The 2008 flat season kicks off in new surroundings under Dundalk's floodlights tonight but there is a reassuringly familiar National Hunt ring to the action with the star hurdler Harchibald warming up for another Smurfit Kappa Champion Hurdle bid over a mile and a half on the all-weather.
With just 11 days to Cheltenham's Day One feature, Harchibald will be joined in the novel festival warm-up by the Champion Hurdle outsider Bobs Pride as well as another star jumper in Al Eile.
John Queally's multiple Grade One winner will most likely skip Cheltenham entirely and wait instead for a return to his old happy hunting ground at Liverpool so Al Eile fans can afford to be a little less anxious tonight.
With so little time to the festival, the same cannot be said for Harchibald and Bobs Pride, both of whom come here in pursuit of a better racing surface than has been available to them in the last couple of months.
Harchibald is a general 8 to 1 fourth favourite for the race in which he was such a controversial runner-up in 2005. He has already sampled the all-weather surface at Dundalk when a fine runner-up to Lake Pontchartrain late last year.
Nevertheless, his strong point has always been his quick jumping and an 88 flat rating means he faces a stiff task in a field of 15.
Bobs Pride hasn't shown as much over jumps but is an accomplished flat performer including when winning the Group Three Ballysax Stakes at Leopardstown as a three-year-old.
Dermot Weld made no secret of his Champion Hurdle ambitions when he won at Punchestown last April. Bobs Pride's starts since then have been less than brilliant but Weld is adamant that good ground is vital for Bobs Pride over jumps.
"He will have to run very well in order to stake a claim for the Champion Hurdle," admitted Weld who sends a strong team to Dundalk for the first session of the season.
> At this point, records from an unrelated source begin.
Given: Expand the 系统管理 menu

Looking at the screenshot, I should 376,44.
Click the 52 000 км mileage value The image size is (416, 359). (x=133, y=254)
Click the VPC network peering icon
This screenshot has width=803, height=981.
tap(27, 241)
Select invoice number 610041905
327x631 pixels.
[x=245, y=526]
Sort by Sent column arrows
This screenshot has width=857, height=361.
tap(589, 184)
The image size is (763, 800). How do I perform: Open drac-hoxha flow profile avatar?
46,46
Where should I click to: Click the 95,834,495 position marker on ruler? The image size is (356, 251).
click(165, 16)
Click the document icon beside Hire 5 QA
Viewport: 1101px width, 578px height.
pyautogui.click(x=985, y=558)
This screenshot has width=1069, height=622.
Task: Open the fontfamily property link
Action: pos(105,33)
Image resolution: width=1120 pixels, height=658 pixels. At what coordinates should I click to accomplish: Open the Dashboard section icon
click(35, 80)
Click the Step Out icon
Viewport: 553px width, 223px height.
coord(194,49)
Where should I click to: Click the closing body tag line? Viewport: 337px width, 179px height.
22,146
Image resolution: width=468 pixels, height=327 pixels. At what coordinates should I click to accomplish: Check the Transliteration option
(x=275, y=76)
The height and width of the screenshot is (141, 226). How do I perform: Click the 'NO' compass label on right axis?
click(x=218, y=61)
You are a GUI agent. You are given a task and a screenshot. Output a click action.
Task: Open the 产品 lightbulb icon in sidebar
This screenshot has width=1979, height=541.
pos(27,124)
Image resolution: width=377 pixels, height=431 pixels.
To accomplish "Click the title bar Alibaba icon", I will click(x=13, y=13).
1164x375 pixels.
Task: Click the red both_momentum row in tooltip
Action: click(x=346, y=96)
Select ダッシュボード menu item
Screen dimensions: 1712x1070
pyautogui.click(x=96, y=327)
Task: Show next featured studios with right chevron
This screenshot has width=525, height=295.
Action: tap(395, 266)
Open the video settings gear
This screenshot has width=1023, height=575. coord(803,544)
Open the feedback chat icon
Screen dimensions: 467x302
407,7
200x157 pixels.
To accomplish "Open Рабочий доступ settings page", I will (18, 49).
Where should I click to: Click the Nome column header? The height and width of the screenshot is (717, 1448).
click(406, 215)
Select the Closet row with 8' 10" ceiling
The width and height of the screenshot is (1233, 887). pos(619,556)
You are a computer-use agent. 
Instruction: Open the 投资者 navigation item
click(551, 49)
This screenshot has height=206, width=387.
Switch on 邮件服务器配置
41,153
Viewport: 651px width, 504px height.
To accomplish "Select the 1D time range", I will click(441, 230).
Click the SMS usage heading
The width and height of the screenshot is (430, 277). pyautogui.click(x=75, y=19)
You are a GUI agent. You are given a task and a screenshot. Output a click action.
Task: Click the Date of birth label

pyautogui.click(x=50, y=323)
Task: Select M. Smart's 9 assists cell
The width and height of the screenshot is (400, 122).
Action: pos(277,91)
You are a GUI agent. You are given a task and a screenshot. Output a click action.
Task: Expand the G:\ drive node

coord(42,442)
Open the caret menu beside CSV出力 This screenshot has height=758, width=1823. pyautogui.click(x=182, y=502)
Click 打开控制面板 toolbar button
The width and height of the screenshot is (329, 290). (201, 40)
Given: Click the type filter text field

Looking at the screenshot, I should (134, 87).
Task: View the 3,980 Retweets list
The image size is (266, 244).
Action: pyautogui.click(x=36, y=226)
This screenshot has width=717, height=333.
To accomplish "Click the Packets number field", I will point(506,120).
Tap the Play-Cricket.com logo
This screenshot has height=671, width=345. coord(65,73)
Champion jockey Pat Smullen flies back from Dubai to team up with the Weld runners and he could also make a mark in the first race, the mile fillies maiden, with the Stravinsky runner, Fictional Account who has ground to make up on Catherine de Medici on Curragh running last October.
Lake Pontchartrain is back at the track for the mile-and-a-quarter handicap and the distance looks ideal for John Geoghegan's horse on the evidence of his previous defeat of Harchibald.
In other flat racing news, planning permission for the new Curragh grandstand has finally been granted, two years after the initial planning application. An Bord Pleanala has given the Turf Club the green light for the grandstand complex and the stewards are currently examining the conditions required for the building.
Discussions are also taking place regarding the overall cost of the Curragh facelift with the initial estimated costs of €100 million almost certain now to be exceeded. Racing will take place as planned at the Curragh this year with building work expected to start in September.